Although secondary indexes are common in relational systems, most NoSQL data stores used by cloud applications don’t provide an equivalent feature.

Solution

If the data store doesn’t support secondary indexes, you can emulate them manually by creating your own index tables. An index table organizes the data by a specified key. Three strategies are commonly used for structuring an index table, depending on the number of secondary indexes that are required and the nature of the queries that an application performs.

  1. The first strategy is to duplicate the data in each index table but organize it by different keys (complete denormalization). This strategy is appropriate if the data is relatively static compared to the number of times it’s queried using each key. If the data is more dynamic, the processing overhead of maintaining each index table becomes too large for this approach to be useful. Also, if the volume of data is very large, the amount of space required to store the duplicate data is significant.

  2. The second strategy is to create normalized index tables organized by different keys and reference the original data by using the primary key rather than duplicating it.
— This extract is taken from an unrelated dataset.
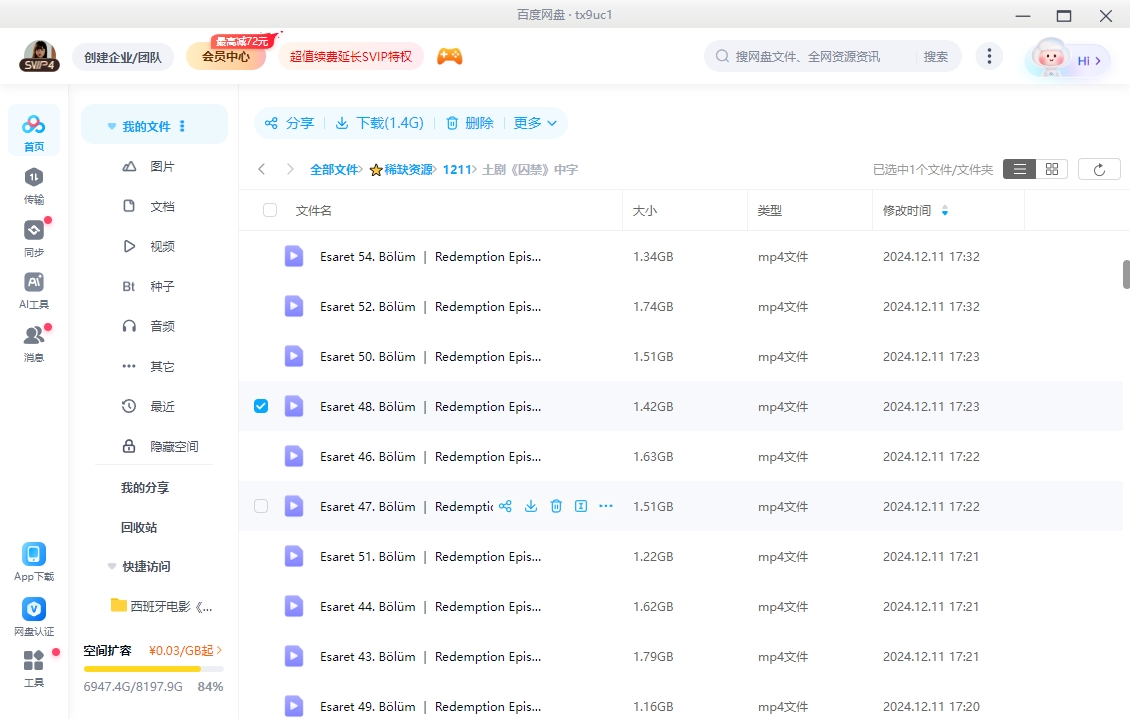Refresh the file list
Viewport: 1130px width, 719px height.
pos(1099,168)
The original data is called a fact table. This technique saves space and reduces the overhead of maintaining duplicate data. The disadvantage is that an application has to perform two lookup operations to find data using a secondary key.

  3. The third strategy is to create partially normalized index tables organized by different keys that duplicate frequently retrieved fields. Reference the fact table to access less frequently accessed fields. With this strategy, you can strike a balance between the first two approaches.
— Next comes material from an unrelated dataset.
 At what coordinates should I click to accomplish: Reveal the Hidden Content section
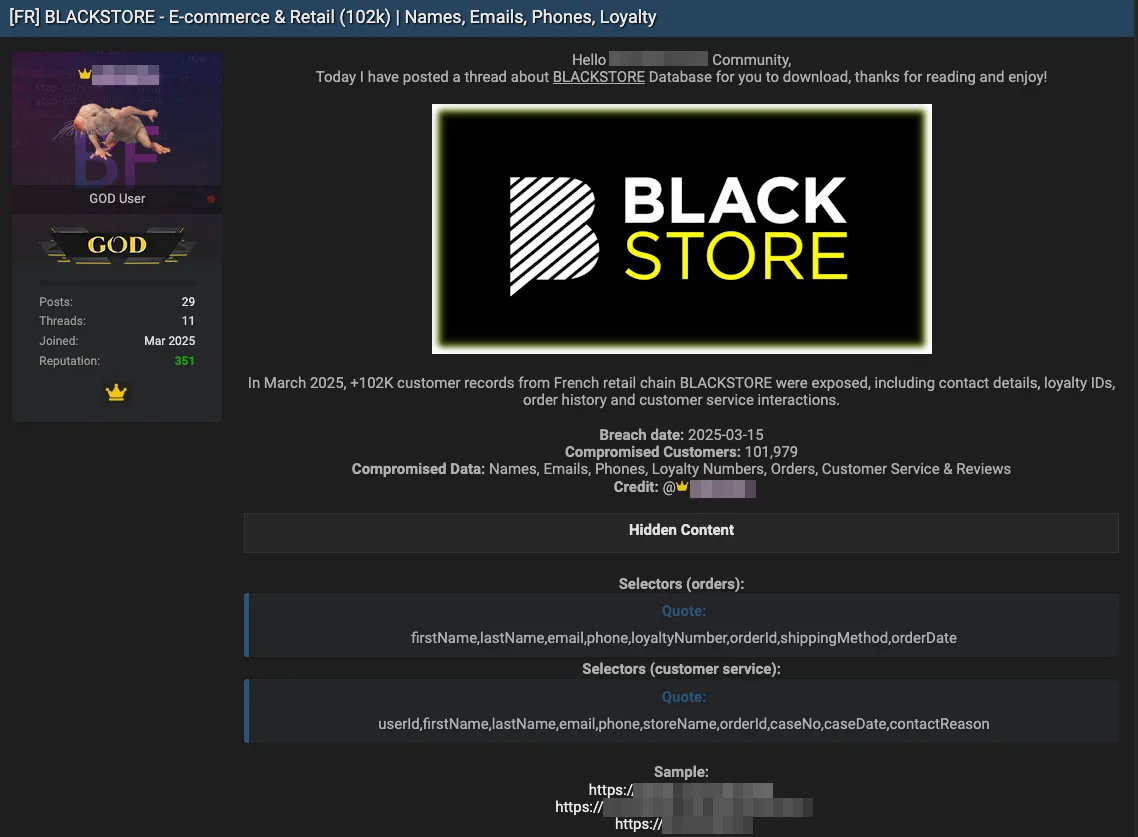click(x=681, y=532)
Index tables can speed up query operations over sharded data, and are especially useful where the shard key is hashed. This can save the application from repeatedly calculating hash keys (an expensive operation) if it needs to retrieve data that falls within a range, or it needs to fetch data in order of the nonhashed key.

Considerations

  • The overhead of maintaining secondary indexes can be significant. You must analyze and understand the queries that your application uses. Only create index tables when they’re likely to be used regularly.
  • Duplicating data in an index table can add significant overhead in storage costs and the effort required to maintain multiple copies of data.
  • Implementing an index table as a normalized structure that references the original data requires an application to perform two lookup operations to find data.
  • If a system incorporates a number of index tables over very large data sets, it can be difficult to maintain consistency between index tables and the original data. It might be possible to design the application around the eventual consistency model. For example, to insert, update, or delete data, an application could post a message to a queue and let a separate task perform the operation and maintain the index tables that reference this data asynchronously.
  • Index tables might themselves be partitioned or sharded.

Usage

Use this pattern to improve query performance when an application frequently needs to retrieve data by using a key other than the primary (or shard) key.

This pattern might not be useful when:

  • Data is volatile. An index table can become out of date very quickly, making it ineffective or making the overhead of maintaining the index table greater than any savings made by using it.
  • A field selected as the secondary key for an index table is nondiscriminating and can only have a small set of values (for example, gender). A similar case, the balance of the data values for a field selected as the secondary key for an index table are highly skewed. For example, if 90% of the records contain the same value in a field.

Materialized View Pattern

Problem

When storing data, the priority for developers and data administrators is often focused on how the data is stored, as opposed to how it’s read. The chosen storage format is usually closely related to the format of the data, requirements for managing data size and data integrity, and the kind of store in use. When a query only needs a subset of the data from some entities, such as a summary of orders for several customers without all of the order details, it must extract all of the data for the relevant entities in order to obtain the required information.

Solution

To support efficient querying, a common solution is to generate, in advance, a view that materializes the data in a format suited to the required results set. The Materialized View pattern describes generating prepopulated views of data in environments where the source data isn’t in a suitable format for querying, where generating a suitable query is difficult, or where query performance is poor due to the nature of the data or the data store.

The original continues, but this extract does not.